Your task →
From the data below, please reproduce exactly everything from the line that contains "[Molde Silicona Santa] (503, 1478)" down to the line that contains "Υπαναχώρηση / Επιστροφές (164, 2021)", with both ends included.

Recorded information →
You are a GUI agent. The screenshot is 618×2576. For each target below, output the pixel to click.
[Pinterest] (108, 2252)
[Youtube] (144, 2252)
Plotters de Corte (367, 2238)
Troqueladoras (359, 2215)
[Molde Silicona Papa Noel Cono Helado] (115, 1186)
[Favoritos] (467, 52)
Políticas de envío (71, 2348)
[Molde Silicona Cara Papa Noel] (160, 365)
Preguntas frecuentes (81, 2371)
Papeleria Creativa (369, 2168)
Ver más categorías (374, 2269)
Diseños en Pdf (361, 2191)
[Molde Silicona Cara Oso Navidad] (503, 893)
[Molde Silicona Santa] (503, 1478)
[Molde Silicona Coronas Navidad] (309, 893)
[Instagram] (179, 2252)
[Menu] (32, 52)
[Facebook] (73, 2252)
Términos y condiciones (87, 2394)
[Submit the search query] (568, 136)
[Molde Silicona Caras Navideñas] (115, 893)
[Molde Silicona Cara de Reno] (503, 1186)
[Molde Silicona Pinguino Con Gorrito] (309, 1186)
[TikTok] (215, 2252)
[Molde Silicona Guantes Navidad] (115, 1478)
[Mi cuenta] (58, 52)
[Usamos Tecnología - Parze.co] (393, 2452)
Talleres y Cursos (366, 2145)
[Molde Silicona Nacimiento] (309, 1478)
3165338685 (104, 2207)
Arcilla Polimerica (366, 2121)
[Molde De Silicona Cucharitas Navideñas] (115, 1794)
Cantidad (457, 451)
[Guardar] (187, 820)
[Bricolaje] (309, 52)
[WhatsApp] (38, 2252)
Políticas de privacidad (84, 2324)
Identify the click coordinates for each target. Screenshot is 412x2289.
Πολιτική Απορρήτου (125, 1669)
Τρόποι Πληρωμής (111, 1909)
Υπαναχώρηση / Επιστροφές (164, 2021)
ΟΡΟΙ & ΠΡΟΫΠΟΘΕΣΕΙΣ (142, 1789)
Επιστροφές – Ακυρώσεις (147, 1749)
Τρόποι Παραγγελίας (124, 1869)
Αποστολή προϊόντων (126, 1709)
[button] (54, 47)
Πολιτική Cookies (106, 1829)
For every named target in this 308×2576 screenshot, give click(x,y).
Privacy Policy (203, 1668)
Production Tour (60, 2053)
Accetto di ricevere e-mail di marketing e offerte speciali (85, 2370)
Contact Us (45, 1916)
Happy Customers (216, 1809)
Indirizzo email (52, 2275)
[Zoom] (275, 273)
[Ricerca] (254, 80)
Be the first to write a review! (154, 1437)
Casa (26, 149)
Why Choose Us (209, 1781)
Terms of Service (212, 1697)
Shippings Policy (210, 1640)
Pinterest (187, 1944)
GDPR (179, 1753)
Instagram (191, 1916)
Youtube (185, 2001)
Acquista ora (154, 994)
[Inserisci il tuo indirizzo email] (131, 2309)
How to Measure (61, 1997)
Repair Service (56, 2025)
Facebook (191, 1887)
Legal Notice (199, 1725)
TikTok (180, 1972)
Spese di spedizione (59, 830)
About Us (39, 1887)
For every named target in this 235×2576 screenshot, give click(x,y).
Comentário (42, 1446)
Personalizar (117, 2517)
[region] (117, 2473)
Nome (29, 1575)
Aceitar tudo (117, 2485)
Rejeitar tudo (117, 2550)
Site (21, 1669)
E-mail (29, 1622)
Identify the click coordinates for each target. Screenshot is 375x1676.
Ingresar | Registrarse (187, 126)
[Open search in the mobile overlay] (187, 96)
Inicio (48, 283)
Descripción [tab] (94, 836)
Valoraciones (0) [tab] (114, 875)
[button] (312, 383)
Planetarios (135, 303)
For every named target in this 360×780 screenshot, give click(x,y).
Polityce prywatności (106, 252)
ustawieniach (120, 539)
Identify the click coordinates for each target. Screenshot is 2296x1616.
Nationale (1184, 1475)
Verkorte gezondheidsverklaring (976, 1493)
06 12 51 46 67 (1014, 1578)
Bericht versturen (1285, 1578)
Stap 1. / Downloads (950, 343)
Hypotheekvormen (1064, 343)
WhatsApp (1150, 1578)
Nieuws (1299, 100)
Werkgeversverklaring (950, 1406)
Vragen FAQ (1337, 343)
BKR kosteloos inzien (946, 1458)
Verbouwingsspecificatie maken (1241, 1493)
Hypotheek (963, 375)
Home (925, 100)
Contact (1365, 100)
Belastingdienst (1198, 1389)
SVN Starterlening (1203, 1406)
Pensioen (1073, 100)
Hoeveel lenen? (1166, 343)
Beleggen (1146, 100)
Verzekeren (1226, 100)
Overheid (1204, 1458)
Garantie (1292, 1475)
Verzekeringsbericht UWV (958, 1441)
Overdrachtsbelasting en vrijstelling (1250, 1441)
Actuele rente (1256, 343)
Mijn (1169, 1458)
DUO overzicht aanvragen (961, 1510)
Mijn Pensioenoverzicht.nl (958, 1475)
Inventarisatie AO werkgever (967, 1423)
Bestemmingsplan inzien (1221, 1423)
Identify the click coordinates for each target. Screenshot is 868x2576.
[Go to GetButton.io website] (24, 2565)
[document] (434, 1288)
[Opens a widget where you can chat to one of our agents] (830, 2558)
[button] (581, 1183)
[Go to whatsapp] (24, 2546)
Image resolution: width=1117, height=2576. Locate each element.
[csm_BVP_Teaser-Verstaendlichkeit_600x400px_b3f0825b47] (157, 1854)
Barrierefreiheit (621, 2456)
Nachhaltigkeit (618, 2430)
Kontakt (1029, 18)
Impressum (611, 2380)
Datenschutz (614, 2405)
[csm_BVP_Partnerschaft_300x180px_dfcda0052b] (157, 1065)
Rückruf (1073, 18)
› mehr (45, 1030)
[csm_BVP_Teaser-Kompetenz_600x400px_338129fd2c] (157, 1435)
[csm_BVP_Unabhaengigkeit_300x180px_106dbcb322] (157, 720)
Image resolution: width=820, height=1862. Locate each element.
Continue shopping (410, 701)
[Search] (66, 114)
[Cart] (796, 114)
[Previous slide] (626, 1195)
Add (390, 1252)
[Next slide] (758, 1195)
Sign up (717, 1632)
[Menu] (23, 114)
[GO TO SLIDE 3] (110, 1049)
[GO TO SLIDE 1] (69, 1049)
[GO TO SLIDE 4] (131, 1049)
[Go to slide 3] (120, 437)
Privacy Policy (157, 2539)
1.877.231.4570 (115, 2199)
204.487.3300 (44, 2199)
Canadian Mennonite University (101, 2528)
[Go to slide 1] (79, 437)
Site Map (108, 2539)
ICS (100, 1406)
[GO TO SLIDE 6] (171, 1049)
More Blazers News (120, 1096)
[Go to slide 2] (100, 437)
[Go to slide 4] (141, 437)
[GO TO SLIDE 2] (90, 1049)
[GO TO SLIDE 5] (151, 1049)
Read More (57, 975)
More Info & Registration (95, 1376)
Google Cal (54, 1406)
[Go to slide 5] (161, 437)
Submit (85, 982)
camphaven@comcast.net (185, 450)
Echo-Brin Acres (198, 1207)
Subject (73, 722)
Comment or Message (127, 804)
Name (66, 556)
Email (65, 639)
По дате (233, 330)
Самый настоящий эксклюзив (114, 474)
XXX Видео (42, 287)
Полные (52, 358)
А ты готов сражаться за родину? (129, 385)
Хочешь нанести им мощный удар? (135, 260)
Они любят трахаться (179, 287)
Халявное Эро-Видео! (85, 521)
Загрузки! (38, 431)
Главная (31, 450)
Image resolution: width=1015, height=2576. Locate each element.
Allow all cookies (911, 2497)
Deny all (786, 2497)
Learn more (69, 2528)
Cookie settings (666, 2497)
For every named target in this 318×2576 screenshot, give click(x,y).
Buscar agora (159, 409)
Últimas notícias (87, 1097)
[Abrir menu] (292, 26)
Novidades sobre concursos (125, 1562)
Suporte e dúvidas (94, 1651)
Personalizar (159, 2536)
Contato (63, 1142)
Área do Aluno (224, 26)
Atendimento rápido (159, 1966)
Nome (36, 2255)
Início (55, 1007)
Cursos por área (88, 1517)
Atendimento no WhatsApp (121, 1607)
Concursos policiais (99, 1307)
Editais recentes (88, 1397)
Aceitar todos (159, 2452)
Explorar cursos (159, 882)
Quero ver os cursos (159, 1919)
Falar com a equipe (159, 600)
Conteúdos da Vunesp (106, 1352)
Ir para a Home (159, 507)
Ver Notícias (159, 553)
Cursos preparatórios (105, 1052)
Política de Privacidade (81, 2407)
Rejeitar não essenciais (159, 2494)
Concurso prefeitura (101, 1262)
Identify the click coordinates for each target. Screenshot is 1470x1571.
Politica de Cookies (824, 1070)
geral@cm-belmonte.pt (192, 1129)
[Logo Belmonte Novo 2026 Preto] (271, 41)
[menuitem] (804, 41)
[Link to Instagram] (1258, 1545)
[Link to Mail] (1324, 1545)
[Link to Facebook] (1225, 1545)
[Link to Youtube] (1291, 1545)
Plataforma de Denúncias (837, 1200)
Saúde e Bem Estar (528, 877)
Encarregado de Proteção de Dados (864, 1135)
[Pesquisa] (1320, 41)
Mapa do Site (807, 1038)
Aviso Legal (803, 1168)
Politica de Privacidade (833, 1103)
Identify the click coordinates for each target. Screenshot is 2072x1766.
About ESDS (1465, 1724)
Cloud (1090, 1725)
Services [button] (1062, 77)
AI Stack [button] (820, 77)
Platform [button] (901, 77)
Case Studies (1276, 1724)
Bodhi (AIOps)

Exercise answer →
[Molde Silicona Santa] (503, 1478)
[Molde Silicona Coronas Navidad] (309, 893)
[Instagram] (179, 2252)
[Menu] (32, 52)
[Facebook] (73, 2252)
Términos y condiciones (87, 2394)
[Submit the search query] (568, 136)
[Molde Silicona Caras Navideñas] (115, 893)
[Molde Silicona Cara de Reno] (503, 1186)
[Molde Silicona Pinguino Con Gorrito] (309, 1186)
[TikTok] (215, 2252)
[Molde Silicona Guantes Navidad] (115, 1478)
[Mi cuenta] (58, 52)
[Usamos Tecnología - Parze.co] (393, 2452)
Talleres y Cursos (366, 2145)
[Molde Silicona Nacimiento] (309, 1478)
3165338685 (104, 2207)
Arcilla Polimerica (366, 2121)
[Molde De Silicona Cucharitas Navideñas] (115, 1794)
Cantidad (457, 451)
[Guardar] (187, 820)
[Bricolaje] (309, 52)
[WhatsApp] (38, 2252)
Políticas de privacidad (84, 2324)
Identify the click coordinates for each target. Screenshot is 412x2289.
Πολιτική Απορρήτου (125, 1669)
Τρόποι Πληρωμής (111, 1909)
Υπαναχώρηση / Επιστροφές (164, 2021)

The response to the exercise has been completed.